The current project has also been turned into a Flask web application where this file can be uploaded and return a json file containing the evolutionary divergence of the HLA genes in the provided file.
Academic Background
HLA Evolutionary Divergence (HED) has previously been used as a way to describe the immunopeptidome of HLA expression on the cell surface and evidence has been shown that the HED scores of HLA class I alleles can impact the effects of cancer immunotherapies.The HED Score for each loci is calculated using scores from the Grantham Amino Acid Matrix to determine the difference between two amino acids at the same position in the protein sequence between the two alleles of this loci.
The HED score for each class is calculated through the mean of the HED scores at each loci in this classification.
For further information regarding the HED score please refer to the papers referenced towards the bottom of the page.
Assumptions and Limitations
While this project is a work in progress, I have made some assumptions that I would like to address. These assumptions are as follows:- All Null alleles contribute 0 to the overall score for the relevant gene.
- Homozygous alleles contribute 0 to the overall score for the relevant gene.
- The ARD is classified as Exons 2 and 3 for HLA class I genes and Exon 2 for HLA class II genes.
The main limitation of this project is that it currently only works on ARD regions of expressed genes at the key 5 loci A, B, C, DRB1, DQB1.
I am still working on the logic to accurately calculate the evolutionary divergence of all HLA genes and HLA related genes that a patient or donor may have.
Future Work
The current iteration of this work is a small side project that I did in order to apply my Bioinformatics and Python skills as well as having a research goal to better understand HLA variation.
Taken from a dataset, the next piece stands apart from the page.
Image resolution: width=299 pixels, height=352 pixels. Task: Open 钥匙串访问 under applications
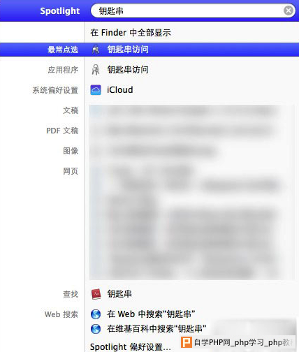128,69
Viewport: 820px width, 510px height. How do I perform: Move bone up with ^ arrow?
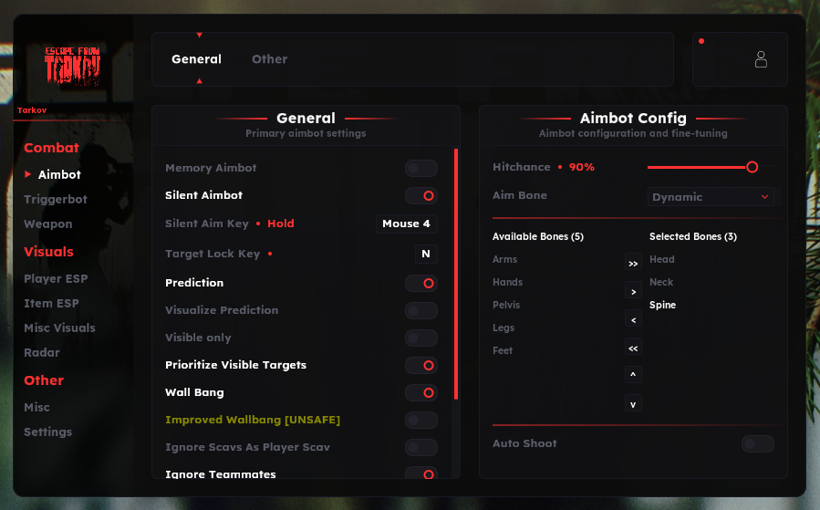pyautogui.click(x=633, y=375)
I am currently working on a more advanced version of this project with logic that will be able to calculate the evolutionary divergence of all HLA genes and HLA related genes that a patient or donor may have and is provided to the program.Code
The code for this project is publicly available in GitHub Repositories linked below. For instructions on using these tools please follow the README.md file.References
- Chowell, D., Krishna, C., Pierini, F., Makarov, V., Rizvi, N. A., Kuo, F., … Chan, T. A. (2019). Evolutionary divergence of HLA class I genotype impacts efficacy of cancer immunotherapy. Nature Medicine, 25(11), 1715–1720. https://doi.org/10.1038/s41591-019-0639-4
- Pierini, F., & Lenz, T. L. (2018). Divergent Allele Advantage at Human MHC Genes: Signatures of Past and Ongoing Selection. Molecular Biology and Evolution, 35(9), 2145–2158. Retrieved from http://dx.doi.org/10.1093/molbev/msy116
Disclaimer
The code for this project is a work in progress and is absolutely not intended for clinical use.The code is provided as is and I take no responsibility for any errors or omissions in the code or the results produced by the code.
The code is provided for educational purposes only and should not be used for any other purpose.